I'd written a column that said I thought the Gonzaga fan base was crazy for thinking their pretty good hoop program was elite, and that flashing to indicate an overflowing voice mailbox was the fallout.
One Rathdrum man said I was disgusting. One woman said I didn't understand the true meaning of sports. And there were plenty of threatened subscription cancellations.
"I told you, Hasslinger," said my editor. "I told you you'd take a beating."
But some of the better ones started writing down.
"Funny," said the sports editor.
"They don't try to contradict you with facts. They just name call."
It's a little slimy, I admit.
Nudge them in the ribs and watch them howl. Then hold up a mirror so they can see for themselves.
Anyway, take it away, Zag fans!
"YOUR ARTICLE on the GU BB is probably the most out of line sports commentary have ever read," wrote a fine gentleman by the name of Mike, who called me a "total idiot" and wished me luck in my next career as my firing was inevitable. "Please forward this e-mail to your editor/supervisor (based upon the weakness of the article I doubt you will) as I would like to make sure that person knows that they need to find someone new for your position."
Mike, not only did my boss see it, I decided to write a whole other column about it!
On with the show!
Let's meet Corey, who called to find the source of my deep-rooted hatred for Gonzaga and Spokane.
"I don't know if you were an abused child or a little wiener guy or what," he said. "The way I see it, you were probably some middle-of-the-road student at North Idaho College you need to work on your writing, man. It's still at a third-grade level. That would make sense if you went to NIC."

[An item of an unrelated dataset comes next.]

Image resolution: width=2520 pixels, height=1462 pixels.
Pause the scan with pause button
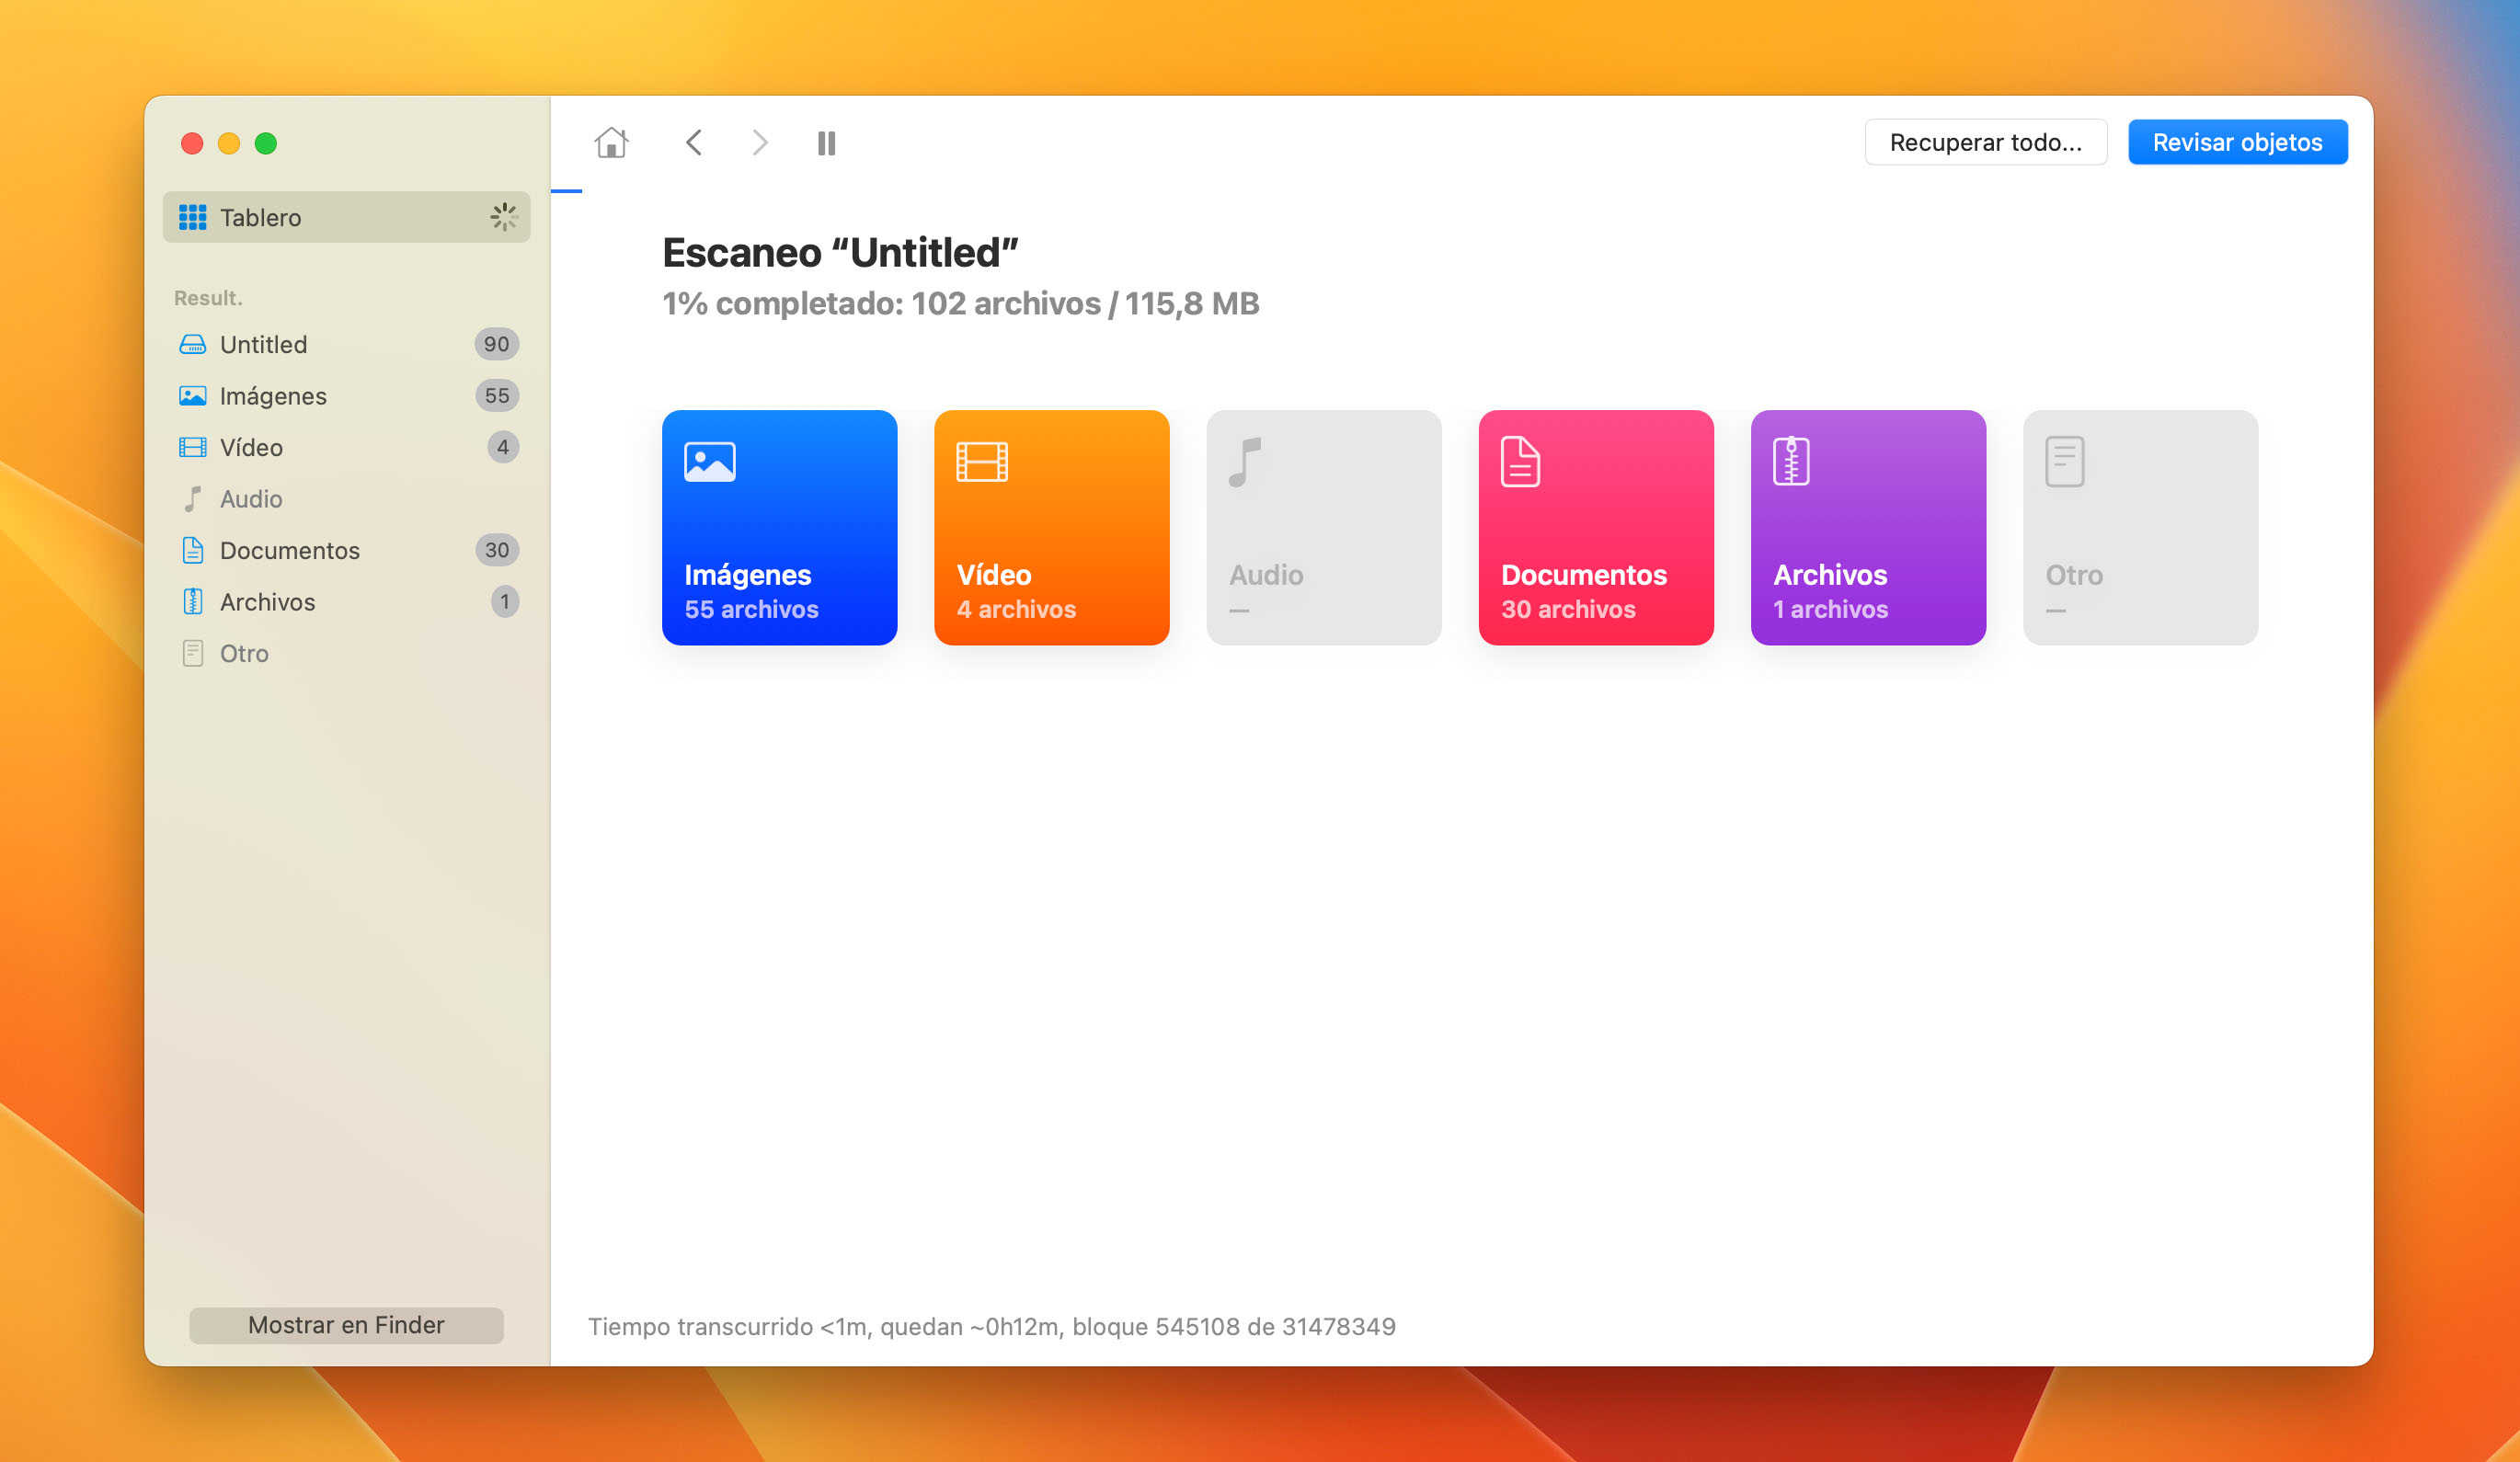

I'd like to think it's at least middle school worthy.
And hello, Marlene.
"You picked on the sacred Zags and their awesome coach. You might as well of told us to slit our wrists now and not even bother to have any hope for anything," she wrote. "Where did you go to school anyway? I can guess it wasn't a Jesuit school. You should stick to your 'fluff' stories you seem to write so well."
You mean like my lost dog stories?
Those aren't hard news?
I DID get some positive feedback.
"Kudos," wrote the sharp-minded Craig. "I laughed through the whole article frickin' hilarious! Few is the worst coach I've ever seen at making (i.e., not making) adjustments during a game. He just sits on the sideline with that dazed look, staring."

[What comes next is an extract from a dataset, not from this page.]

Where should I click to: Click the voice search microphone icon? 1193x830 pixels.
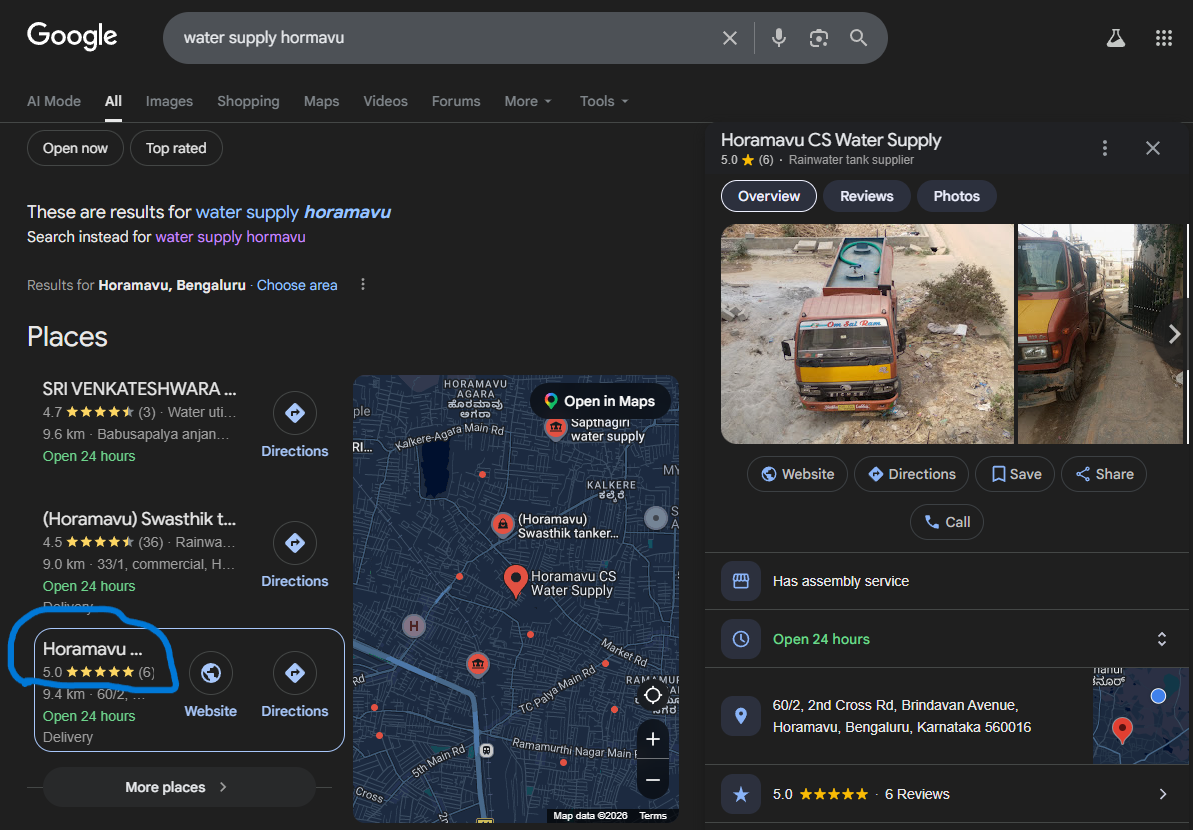779,38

Said the equally witty Corey, who's not related to the Corey above: "I read every word, and I never turn the page past the jump."

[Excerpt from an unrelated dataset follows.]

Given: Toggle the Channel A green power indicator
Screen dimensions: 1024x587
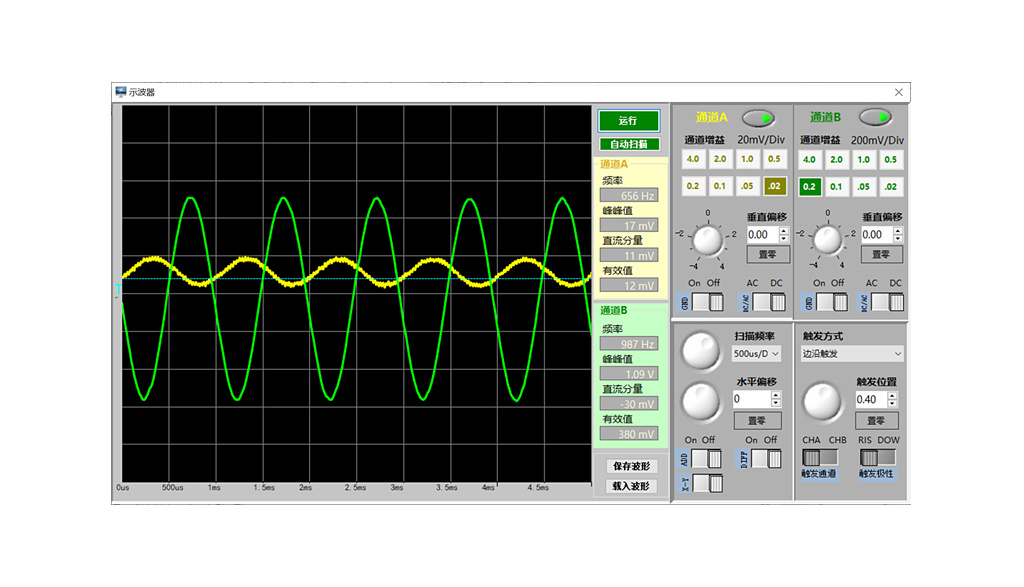Looking at the screenshot, I should point(757,117).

One higher-up in the prosecutor's office called me up and laughed. This is a nice security blanket in case the guy who left this message hunts me down: "Yeah, yeah, yeah, that's right," the voice yelled into my machine. "You better be hiding and not picking up your phone after writing that crap."
What else?
Oh yeah, I graduated from San Diego State University. The sports teams were only so-so, but I had a blast.